Getting Your Pre-Teen Excited About Math

excited kids mathThey roll their eyes, they ignore you, they have an attitude. They are 12 going on 17 and getting them excited about anything that doesn’t involve video games, taking selfies or watching their favorite show can be like pulling teeth. But getting your almost teenagers excited about math is possible, and here are some great tips and links to light a spark in their eyes and foster a positive attitude about math:

 

  • Use real world problems (that your kids care about!)- Many parents, teachers and tutors make the mistake of using real world examples that kids just can’t relate to. Sure, finding out how much interest their retirement fund will make for them over the course of 50 years is a real world situation, but pre-teens don’t care about that. Instead, try challenging your child/students with examples that mean something to them. For example, Kimbra has asked your teen to dance in her latest music video. If your teen is offered $42,000 to dance in a 5-minute video, how much will he be paid per minute of video?

 

  • Join a math club- Wait, wait, wait. We know this sounds sort of nerdy and you may be thinking, “my teen wouldn’t be caught dead as a member of a math club!” But math clubs aren’t always what you see on TV. Many schools offer after school clubs that specialize is making math fun and cool. Instead of sitting around talking about thermos (yawn!) they do experiments, build models, and take field trips to use math in the real world.

 

  • YouTube- teens spend a lot of time on the Internet; why not encourage them to find interesting math videos on YouTube? Videos like this show your child/student how doodling can be mathematical, and videos like this show how math is used in the game of pool. Future film directors will love videos like this that show them how directors use math to make breathtaking movie scenes. If they’re going to be browsing the web anyway, why not use that time to expose them to all of the ways math can be fun and amazing?

 

  • Read About It- Some students argue that they’re “Language Arts” people, they aren’t “math” people. And for those students, we have math books. No, they aren’t going to sit down and read a math textbook. Books like Math Girls and The Number Devil allow book worms to dive deep into a great book about numbers, math and exposes them to math in a way that makes sense to them.

 

  • Take a Field Trip- when the weather is hot, take your child to Wet’ N Wild to experience a day of splashing, playing and math!
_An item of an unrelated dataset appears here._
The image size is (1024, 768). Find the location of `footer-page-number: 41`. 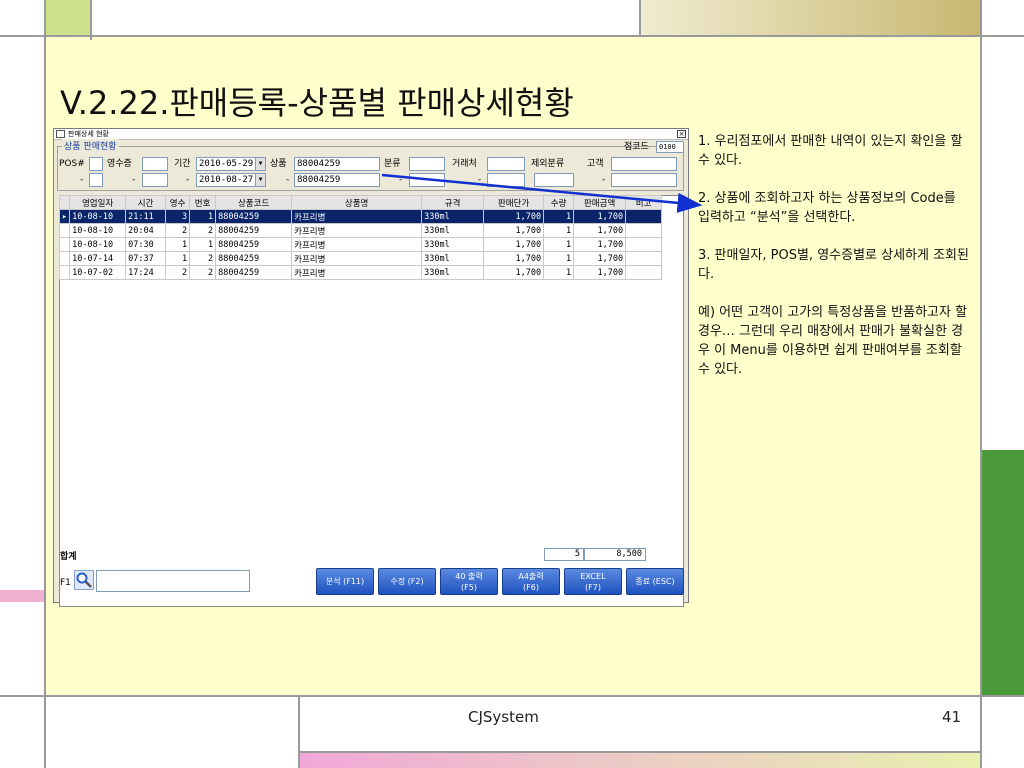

Point out the physics, speed, velocity and other mathematical aspects that come into play at a water park! Visit a theme park and create real world problems based on roller coasters, wait times, admission prices, etc. We don’t know any kid who would roll their eyes at the opportunity to spend the day at a theme park!

 

Preteens are in a very moldable and important stage, and setting the tone for a positive attitude in math is essential for their success in higher-level math classes. Counting on their fingers and singing silly math songs is no longer going to cut it, and finding ways to incorporate math into things that matter to them will make all the difference in the world.